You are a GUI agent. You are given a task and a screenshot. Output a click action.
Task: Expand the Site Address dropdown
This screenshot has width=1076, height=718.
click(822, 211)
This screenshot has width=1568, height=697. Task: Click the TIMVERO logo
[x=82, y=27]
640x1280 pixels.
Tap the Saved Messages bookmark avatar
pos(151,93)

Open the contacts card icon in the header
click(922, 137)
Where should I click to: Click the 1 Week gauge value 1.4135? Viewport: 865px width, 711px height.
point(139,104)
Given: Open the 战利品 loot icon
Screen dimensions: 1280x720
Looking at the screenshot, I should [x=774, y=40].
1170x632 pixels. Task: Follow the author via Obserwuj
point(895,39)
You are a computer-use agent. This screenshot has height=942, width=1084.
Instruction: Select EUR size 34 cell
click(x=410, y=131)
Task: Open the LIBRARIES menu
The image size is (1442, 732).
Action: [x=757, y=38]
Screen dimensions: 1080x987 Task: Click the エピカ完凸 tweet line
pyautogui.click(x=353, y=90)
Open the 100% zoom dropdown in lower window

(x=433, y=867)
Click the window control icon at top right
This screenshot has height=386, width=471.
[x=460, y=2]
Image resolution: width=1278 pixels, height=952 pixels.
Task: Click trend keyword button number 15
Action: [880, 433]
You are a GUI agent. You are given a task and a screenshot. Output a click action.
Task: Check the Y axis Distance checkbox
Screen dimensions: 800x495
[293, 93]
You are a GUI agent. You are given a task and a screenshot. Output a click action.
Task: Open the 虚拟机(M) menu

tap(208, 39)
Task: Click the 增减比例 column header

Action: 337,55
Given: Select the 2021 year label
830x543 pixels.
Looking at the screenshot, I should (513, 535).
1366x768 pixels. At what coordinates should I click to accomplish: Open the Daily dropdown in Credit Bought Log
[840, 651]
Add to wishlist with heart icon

----

#### WHAT TO PRODUCE
All that should be written out is the stretch of lines above between the one holding "640x1280 pixels." and the one holding "Given: Open the 战利品 loot icon", inclusive, exactly as given.

#### OUTPUT BELOW
640x1280 pixels.
Tap the Saved Messages bookmark avatar
pos(151,93)

Open the contacts card icon in the header
click(922, 137)
Where should I click to: Click the 1 Week gauge value 1.4135? Viewport: 865px width, 711px height.
point(139,104)
Given: Open the 战利品 loot icon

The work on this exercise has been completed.